Kudeta Militer Dari Sisi Hukum Indonesia

Law Share
Kudeta Militer Dari Sisi Hukum Indonesia

Gemajustisia.com - Seperti yang diberitakan media bahwa Myanmar baru saja selesai menyelenggarakan pesta demokrasi pada tanggal 8 November 2020 silam. Dikutip dari tirto.id, hasil dari pemungutan suara telah diumumkan dengan mengonfirmasi kemenangan berada pada partai yang dipimpin oleh Aung San Suu Kyi yaitu Liga Nasional Untuk Demokrasi (NLD).

Dengan memenangkan 346 kursi parlemen dari total 491 kursi yang tersisa untuk anggota parlemen terpilih. Mengalahkan partai Solidaritas dan Pembangunan (USDP) yang didukung militer Myanmar, atau yang disebut Tatmadaw. Menanggapi Hasil pemilihan umum tersebut pihak militer langung angkat suara melalui Jenderal Ming Aung Hlaing yang tak terima dengan hasil pemilu. Ia menyampaikan dalam pidatonya pada 27 Januari, bahwa “konstitusi akan di hapuskan, jika tidak diikuti”.

Hal demikian ditindaklanjuti pada 1 Februari 2021 yang menjadi manifestasi atas pernyataan sang jendral. Sekaligus mengumumkan Myanmar dalam status darurat selama satu tahun ke depan. Melihat kejadian kudeta militer di Myanmar terhadap pemerintah yang sah di negara-nya, bagaimana pandangan hukum di Indonesia yang berkaitan dengan kudeta militer ? yuk kita simak lebih lanjut. Berdasarkan sumber yang penulis ambil dari mkri.id, Konstitusi di negara Indonesia tidak mengatur tentang pergantian rezim kekuasaan secara paksa melalui kudeta militer.

Namun pergatian rezim bisa dilakukan dengan berbagai cara. Ada yang berlangsung normal karena berkhirnya masa jabatan presiden, adapula yang disebabkan karena konflik. Perubahan Keempat Konstitusi yang berlaku di Indonesia menganut sistem pesidensial, pergantian rezim dilakukan setiap lima tahun sekali melalui pemilihan presiden dan wakil presiden.
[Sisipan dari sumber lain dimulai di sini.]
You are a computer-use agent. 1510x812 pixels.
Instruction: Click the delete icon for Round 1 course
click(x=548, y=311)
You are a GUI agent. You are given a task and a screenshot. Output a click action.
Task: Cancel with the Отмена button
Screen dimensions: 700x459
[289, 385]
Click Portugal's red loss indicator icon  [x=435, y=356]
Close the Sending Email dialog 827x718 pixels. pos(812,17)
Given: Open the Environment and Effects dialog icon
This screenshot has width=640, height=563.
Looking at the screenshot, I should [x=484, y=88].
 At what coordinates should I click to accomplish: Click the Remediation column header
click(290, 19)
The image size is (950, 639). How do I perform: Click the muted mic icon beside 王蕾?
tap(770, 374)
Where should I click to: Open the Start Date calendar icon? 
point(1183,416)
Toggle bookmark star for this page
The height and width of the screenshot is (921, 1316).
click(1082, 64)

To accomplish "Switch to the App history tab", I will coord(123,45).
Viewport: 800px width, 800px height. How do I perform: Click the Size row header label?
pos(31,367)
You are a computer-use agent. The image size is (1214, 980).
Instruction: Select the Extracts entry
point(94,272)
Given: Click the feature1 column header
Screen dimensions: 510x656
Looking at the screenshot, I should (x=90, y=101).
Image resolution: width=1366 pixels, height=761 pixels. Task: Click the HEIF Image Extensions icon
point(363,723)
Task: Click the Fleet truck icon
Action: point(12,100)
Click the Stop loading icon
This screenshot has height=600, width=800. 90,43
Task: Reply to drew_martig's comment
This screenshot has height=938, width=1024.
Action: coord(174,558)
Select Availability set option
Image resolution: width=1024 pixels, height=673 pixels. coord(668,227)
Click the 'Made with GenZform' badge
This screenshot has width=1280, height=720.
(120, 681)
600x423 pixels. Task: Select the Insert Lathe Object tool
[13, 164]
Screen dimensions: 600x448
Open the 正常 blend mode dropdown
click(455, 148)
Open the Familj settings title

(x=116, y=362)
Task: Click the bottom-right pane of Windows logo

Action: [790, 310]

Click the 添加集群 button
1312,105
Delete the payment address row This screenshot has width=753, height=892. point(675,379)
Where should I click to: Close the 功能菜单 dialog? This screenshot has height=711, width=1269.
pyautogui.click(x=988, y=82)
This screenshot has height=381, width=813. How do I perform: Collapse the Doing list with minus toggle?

Pengantian presiden dan atau wakil presiden di tengah masa jabatanya oleh Majelis Permusyawaratan Rakyat atas usul Dewan Perwakilan Rakyat, baik terbukti apabila terbukti telah melakukan pelanggaran hukum berupa penghianatan terhadap negara, korupsi, penyuapan, tindak pidana berat lainya, atau perbuatan tercela maupun apabila terbukti tidak lagi memenuhi syarat sebagai Presiden dan/atau Wakil Presiden hal ini sebagaimana yang diatur dalam pasal 7A Undang-Undang Dasar 1945 amandemen. Mengacu ketentuan tersebut, dimana DPR harus menguji usulnya melalui sidang di Mahkamah Konstitusi (MK).

Jika MK mengabulkan, kemudian DPR mengusulkan pemberhentian yang dikabulkan MK ke sidang MPR dengan syarat minimal dihadiri 3/4 jumlah anggota dan disetujui sekurang-kurangnya 2/3 anggota yang hadir. Pada pasal 8 Undang-Undang Dasar 1945 amandemen juga mengatur jika Presiden mundur, mangkat atau tidak bisa menjalankan tugasnya, kemudian dilaksanakan oleh wakil presiden. Namun bagaimanakah ancaman hukuman jika kudeta militer tetap dilaksanakan di indonesia?

Dalam hukum pidana istilah kudeta militer dikenal dengan istilah makar, bentuk tindak pidana makar untuk menggulingkan pemerintah diatur dalam pasal 107 KUHP pada ayat (1) yang berbunyi “Makar dengan maksud untuk menggulingkan pemerintah, diancam dengan pidana penjara paling lama lima belas tahun”. Selanjutnya pada ayat (2) menyebutkan bahwa “para pemimpin dan pengatur makar tersebut dalam ayat 1, diancam dengan pidana penjara seumur hidup atau pidana penjara sementara paling lama dua puluh tahun.”

Merujuk dari jurnal HukumOnline.com menyebutkan bahwa pada dasarnya kudeta militer adalah sebuah perbuatan pidana, namun perbuatan pidananya lenyap apabila kudeta sukses karena adanya legitimasi politik dari rakyat dan militer.